Task requirements:
1. In the account of Robert Wells's rescue mission, what was the name of the aircraft Wells flew in?
2. Reproduce, word for word, the stretch of the account of Robert Wells's rescue mission from "Along the way, the" through "aircraft, Pedro 83.".

Excerpt provided:
····················

For Bonney Lake graduate Robert Wells, August 4, 2012, “started off like any other day.”
Wells was stationed in Okinawa, Japan flying in the Air Force for Combat Rescue.
As the day started, Wells and the 83rd Expeditionary Rescue Squadron were loading up their aircraft as a call came over the radio.
Wells said the call was, “Attention to the net. Scramble, scramble, scramble!”
Once their gear was loaded, they took off to complete the mission.
The mission, Wells said, was initially to pickup two New Zealand patients. And once they were on their way he said, five more were added to be picked up.
Along the way, the crew determined how much fuel would be needed to accomplish the mission and the tactical operations center was coordinating a helicopter air refuel with the HC-130P Rescue Kings. They would fly up from Bastion in Southern Afghanistan and wait in case Wells and his crew needed more fuel.
Wells’ aircraft, Pedro 84, was joined by the lead aircraft, Pedro 83.
Both aircrafts flew to the medical facility that was roughly 40 miles away, Wells said.
Once they dropped off their patients, he said they received another call that three more patients needed to be picked up.
Pedro 84 and 83 went back to pick up the patients and as they were picking up speed to head back to the medical facility, Wells said they heard over the radio “Pedro 84 cease fire.”
“At that point, you could hear a pin drop in our aircraft as we processed the last radio call,” he said.
Pedro 83 called out to Wells’ aircraft where they were taking fire and Pedro 84 got into position.
Once Pedro 83 exited the area, Wells said he immediately began firing on the targets.
Pedro 83 returned and both aircrafts were firing on the threat, Wells said.
Pedro 83 finished their mission and made their way to the medical facility leaving Wells and his aircraft.
Due to the extra 10 to 20 minutes spent fighting, Wells said they soon realized both aircrafts would not have enough fuel to make it to the medical facility.
The HC-130P Rescue Kings made their way to Wells’ aircraft.
He said, “after five long minutes,” he spotted the Rescue Kings coming in.
Pedro 83 filled up first with no problems and once they finished, Wells said they finally made their way to the nearby medical facility.
After a few attempts, Pedro 84 wasn’t connecting with the HC-130P.
Finally, on what they thought would be their last attempt, Wells said the co-pilot was able to connect the hose and Pedro 84 was able to refuel.
Once back at the medical facility, Wells said they were able to fully refuel and after a few hours they returned to base.

····················

Stored records:

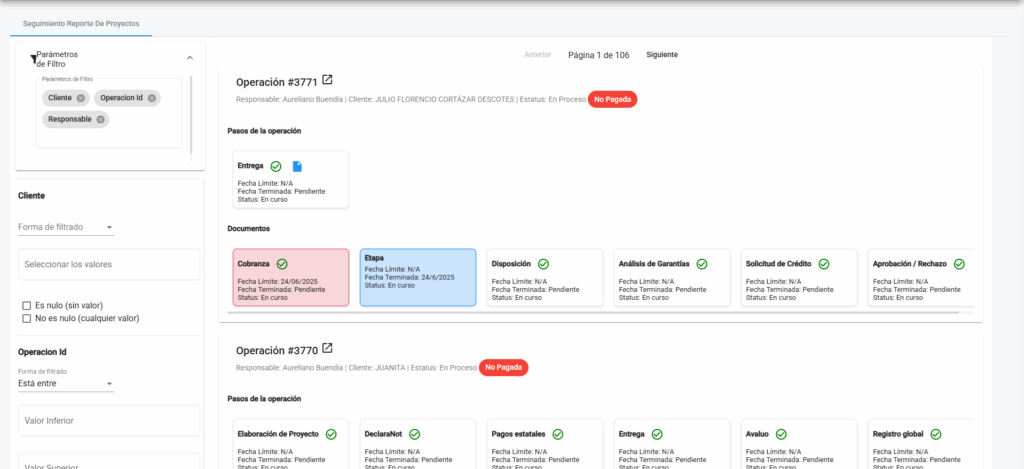Viewport: 1024px width, 469px height.
Task: Go to next page with Siguiente
Action: [x=661, y=54]
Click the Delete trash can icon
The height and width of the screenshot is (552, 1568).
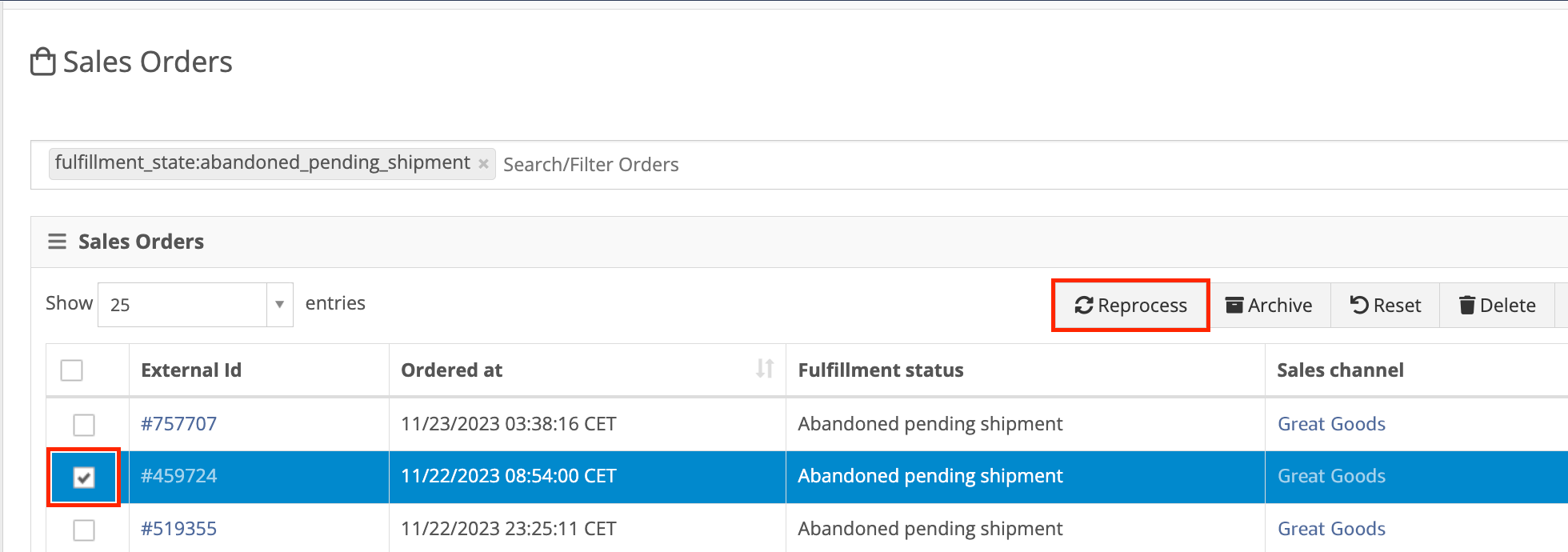point(1467,305)
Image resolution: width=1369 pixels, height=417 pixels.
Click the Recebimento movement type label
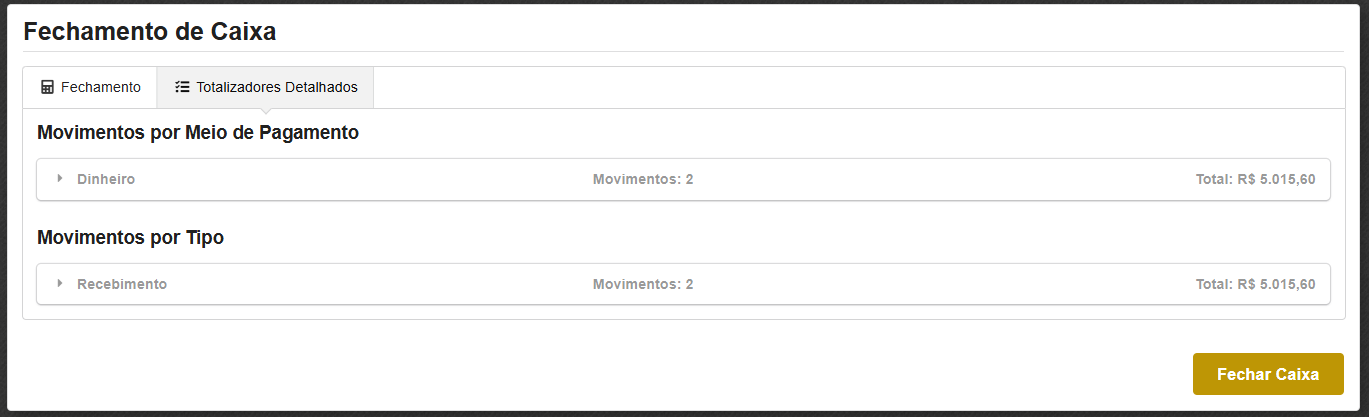click(x=122, y=284)
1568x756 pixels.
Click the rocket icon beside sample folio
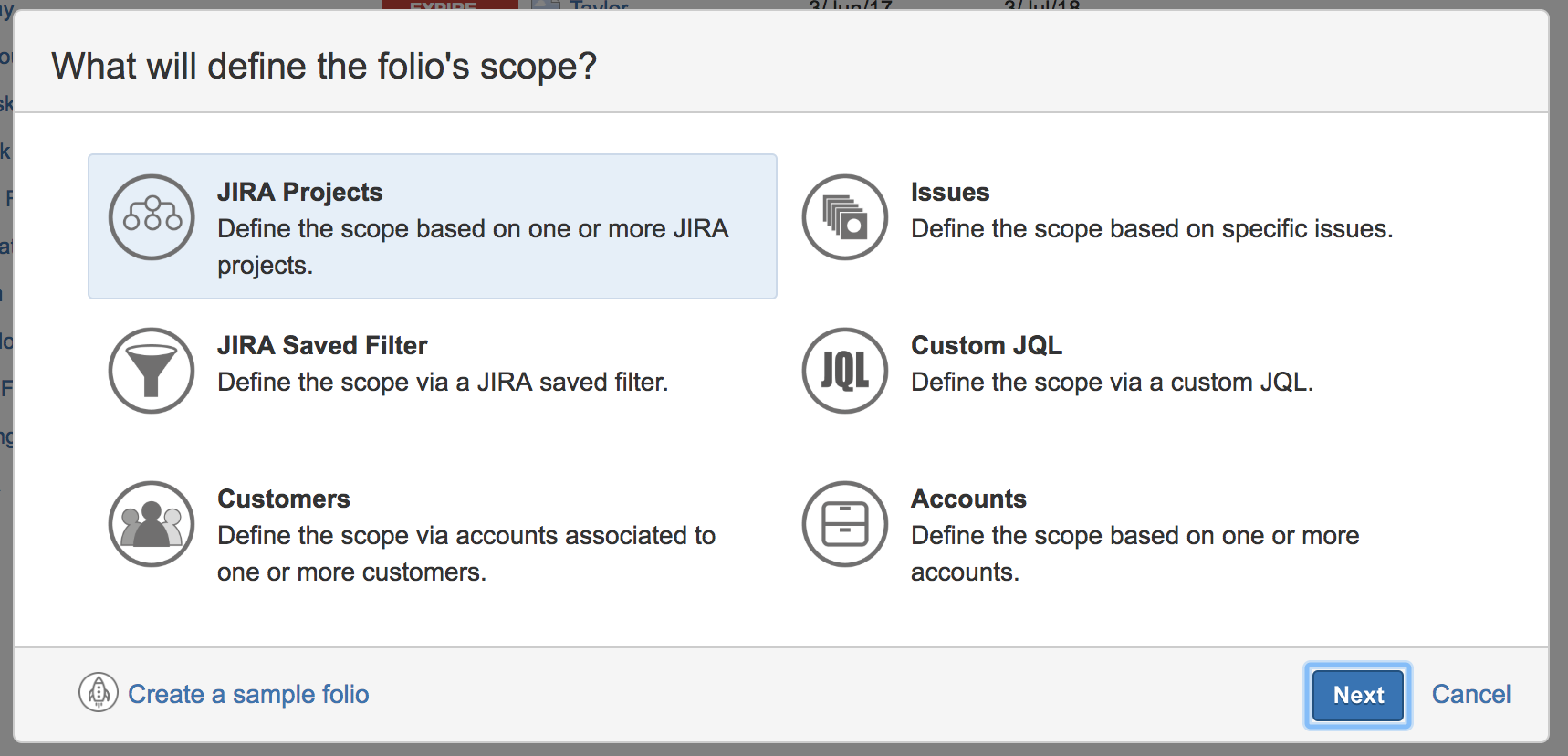coord(99,692)
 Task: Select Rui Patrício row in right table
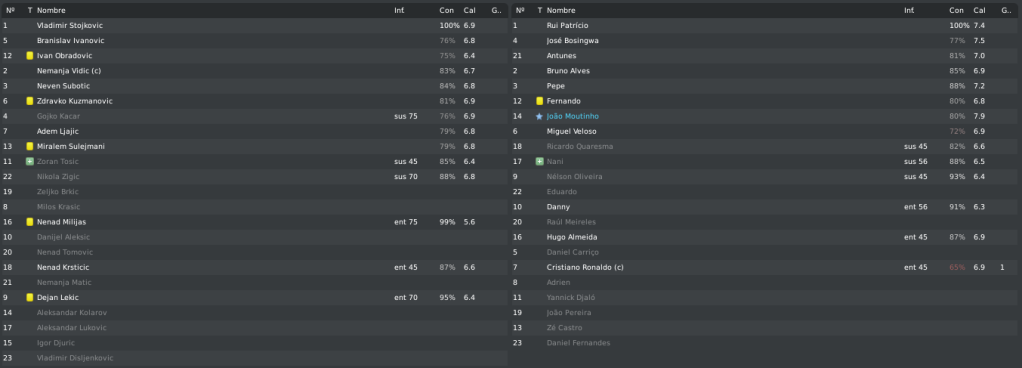(x=766, y=25)
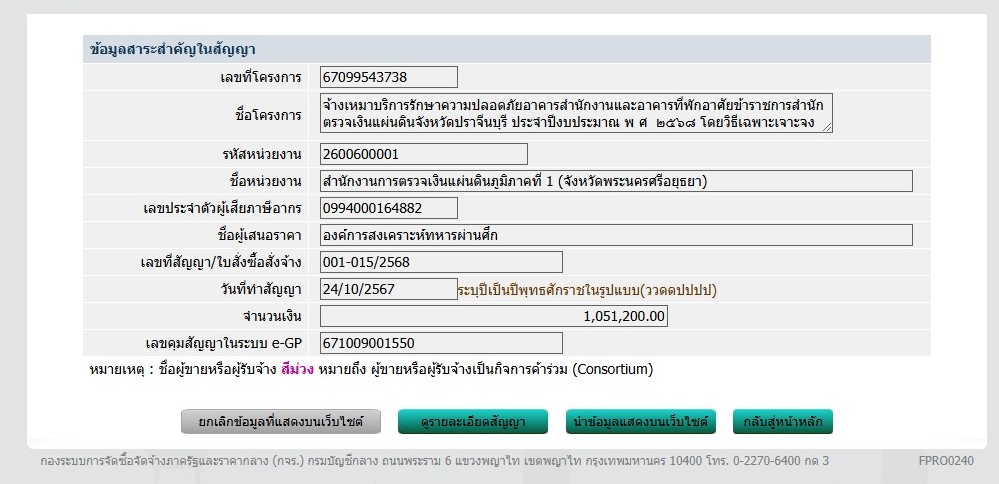Open contract details via ดูรายละเอียดสัญญา
This screenshot has height=484, width=999.
click(x=473, y=422)
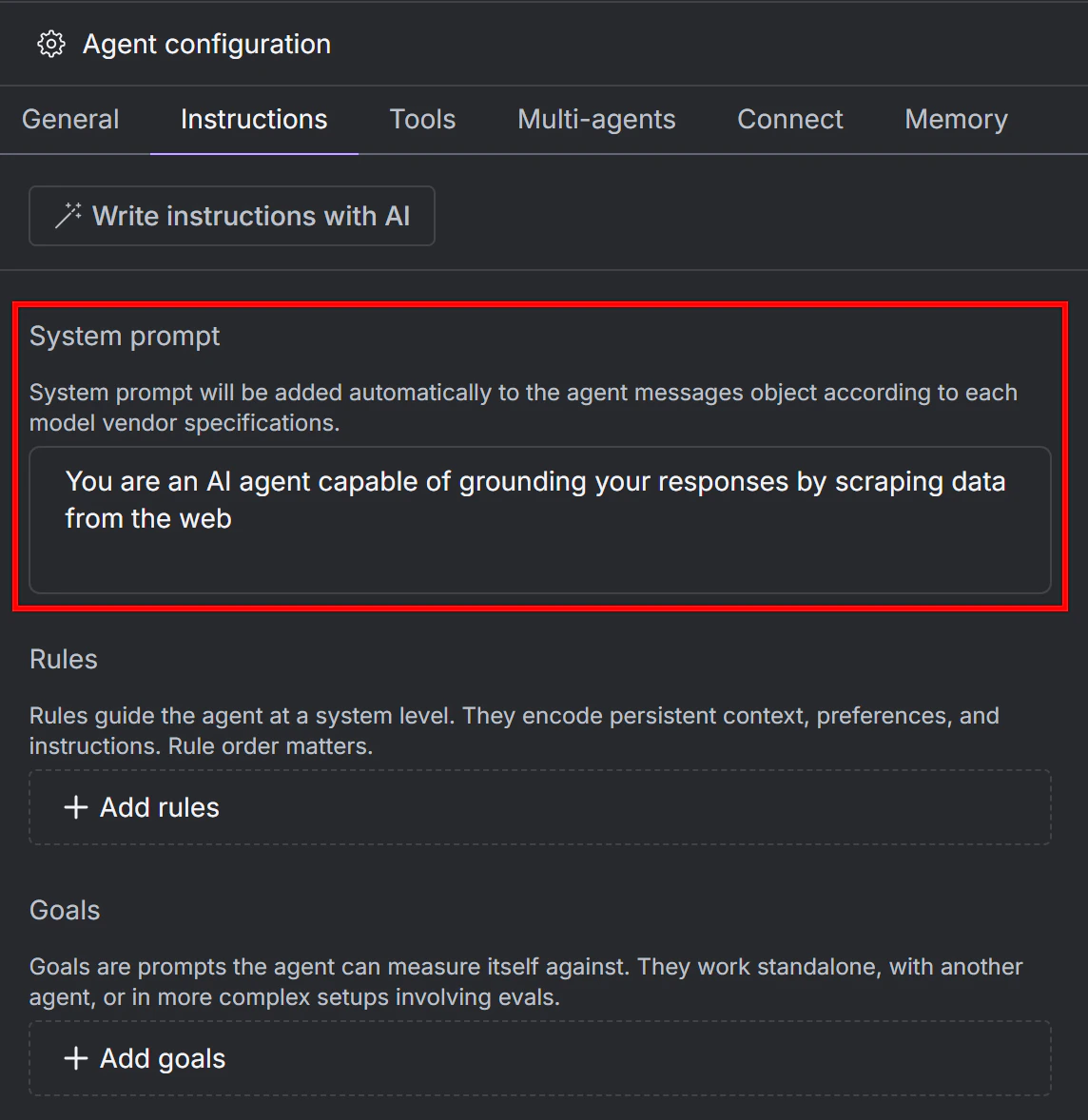The height and width of the screenshot is (1120, 1088).
Task: View the Multi-agents tab
Action: (595, 119)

····················

Answer list:
1. Pedro 84

2.
Along the way, the crew determined how much fuel would be needed to accomplish the mission and the tactical operations center was coordinating a helicopter air refuel with the HC-130P Rescue Kings. They would fly up from Bastion in Southern Afghanistan and wait in case Wells and his crew needed more fuel.
Wells’ aircraft, Pedro 84, was joined by the lead aircraft, Pedro 83.